According to an article on Yahoo.com on February 19,2012, the average salary of actuaries in the U.S. is \(\$ 98,620\) a year (http://education.yahoo.net/articles/careers_for_shy_people_2.htm?kid=1KWO3). Suppose that currently the distribution of annual salaries of all actuaries in the U.S. is approximately normal with a mean of \(\$ 98,620\) and a standard deviation of \(\$ 18,000\). How much would an actuary have to be paid in order to be in the highest-paid \(10 \%\) of all actuaries?

A machine at Kasem Steel Corporation makes iron rods that are supposed to be 50 inches long. However, the machine does not make all rods of exactly the same length. It is known that the probability distribution of the lengths of rods made on this machine is normal with a mean of 50 inches and a standard deviation of \(.06\) inch. The rods that are either shorter than \(49.85\) inches or longer than \(50.15\) inches are discarded. What percentage of the rods made on this machine are discarded?

Find the area under the standard normal curve a. between \(z=0\) and \(z=1.95\) b. between \(z=0\) and \(z=-2.05\) c. between \(z=1.15\) and \(z=2.37\) d. from \(z=-1.53\) to \(z=-2.88\) e. from \(z=-1.67\) to \(z=2.24\)
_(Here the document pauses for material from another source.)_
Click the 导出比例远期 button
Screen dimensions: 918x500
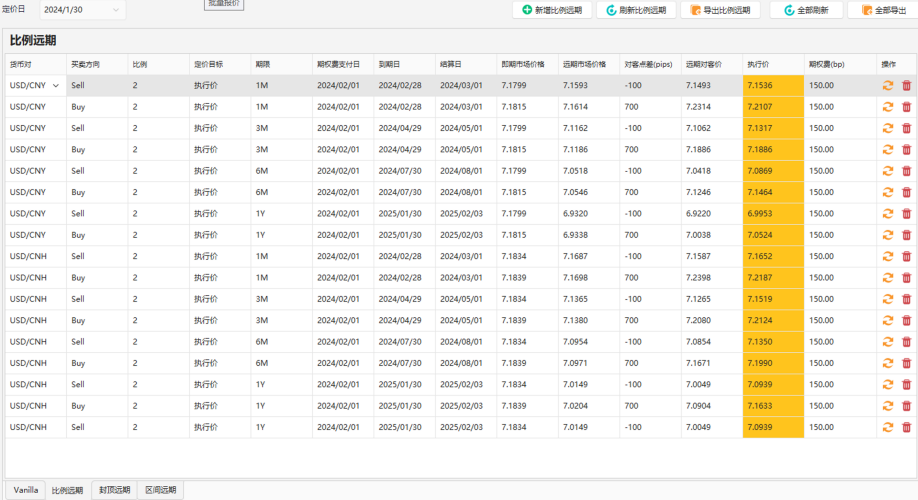[x=719, y=10]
For a binomial probability distribution, \(n=25\) and \(p=.40\). a. Find the probability \(P(8 \leq x \leq 13)\) by using the table of binomial probabilities (Table I of Appendix C). b. Find the probability \(P(8 \leq x \leq 13)\) by using the normal distribution as an approximation to the binomial distribution. What is the difference between this approximation and the exact probability calculated in part a?

A study has shown that \(20 \%\) of all college textbooks have a price of \(\$ 184.52\) or higher. It is known that the standard deviation of the prices of all college textbooks is \(\$ 36.35 .\) Suppose the prices of all college textbooks have a normal distribution. What is the mean price of all college textbooks?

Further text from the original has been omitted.